The Salaries and Salary Scales of Full-time Teaching Staff at Canadian Universities data collection has been going since 1970. In addition to salaries, it collects information on “age, gender, previous employment, education, citizenship, type of appointment, subject taught and year of appointment”. Now this is a data set that I am biased toward because of where I work, but this information is valuable in so many ways. For example, universities and faculty unions, or individual faculty members, can use it to have informed contract negotiations. Also, students considering academic careers can get an idea of salaries and employment opportunities in the disciplines they want to study. And, as with SLID, the length of time over which these data have been collected make it possible to track patterns in these data as they develop and change, as well as enabling researchers to take “snapshots” of what’s happening during individual periods or dates.

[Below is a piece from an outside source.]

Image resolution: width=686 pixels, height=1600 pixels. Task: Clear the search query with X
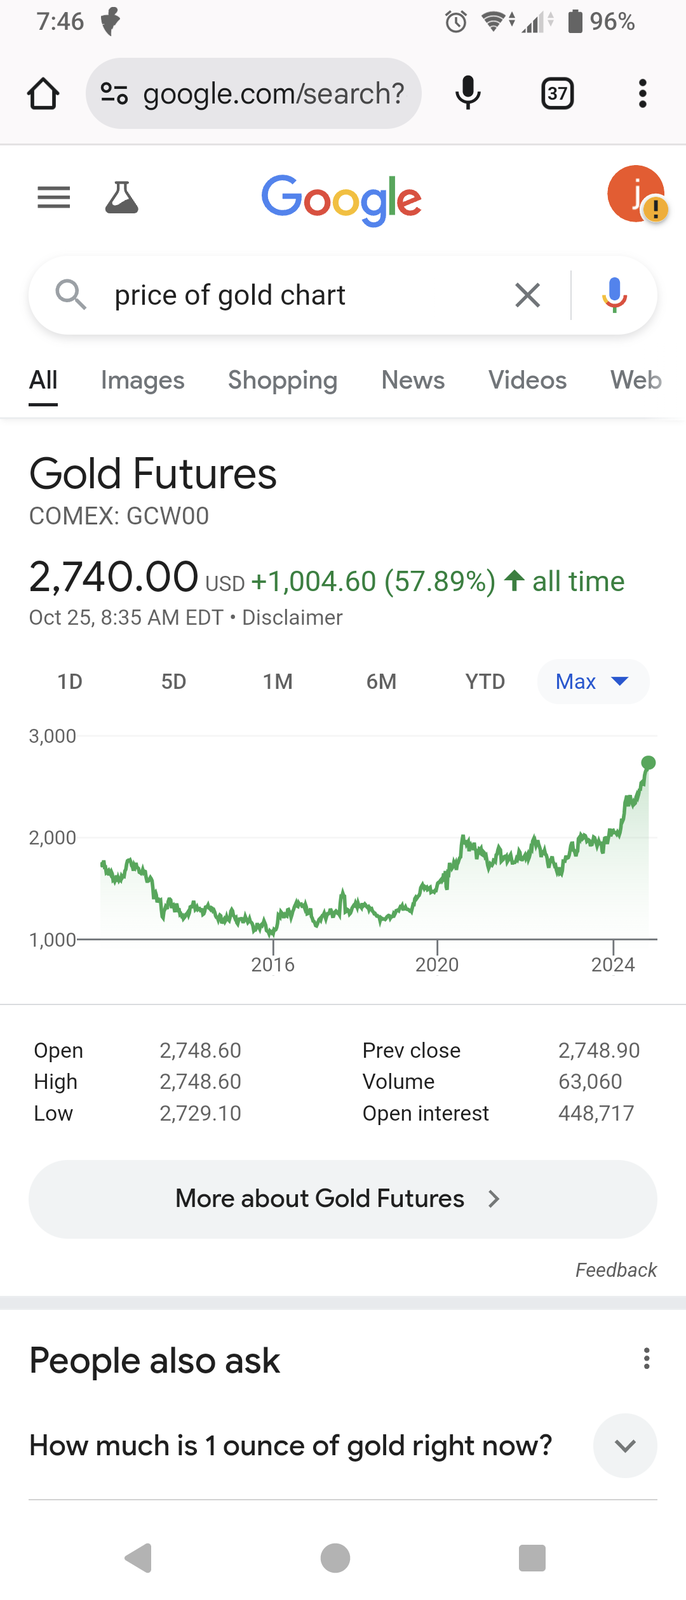point(527,295)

Statistics Canada indicates that these data will no longer be collected. At all. So where will this information now come from? There are some “industry” organizations, such as the Canadian Federation of Business School Deans, that collect some of these data for their particular discipline. But there certainly aren’t enough organizations doing this sort of work to be able to replace all of the extensive data across disciplines that Statscan now collects. And since the Bureau of Labor Statistics (Statscan’s American counterpart) has data showing that post-secondary teaching is one of the fastest-growing occupations in the US, I’m surprised that a federal government that’s all about job creation wouldn’t want more, rather than less, information about an area with great potential for job growth.
In making these criticisms, I want to be clear that I am not criticizing the staff at Statistics Canada. I have used Statscan’s services many times during my research, and I have always had the pleasure of dealing with intelligent, enthusiastic people who are really excited by their work and are eager to help others use Statscan’s data thoughtfully and fully. What I am criticizing is whatever level of authority in the federal government made the decision that Statscan should discontinue these 30-plus programs – I can’t honestly imagine a statistician not realizing the value of the data that will be lost – or that placed such restrictive financial constraints on Statscan to force it into downsizing or discontinuing important work. These cuts at Statistics Canada are, sadly, further evidence of the federal government’s reckless disregard for well-informed decision-making – which we should all be very concerned about.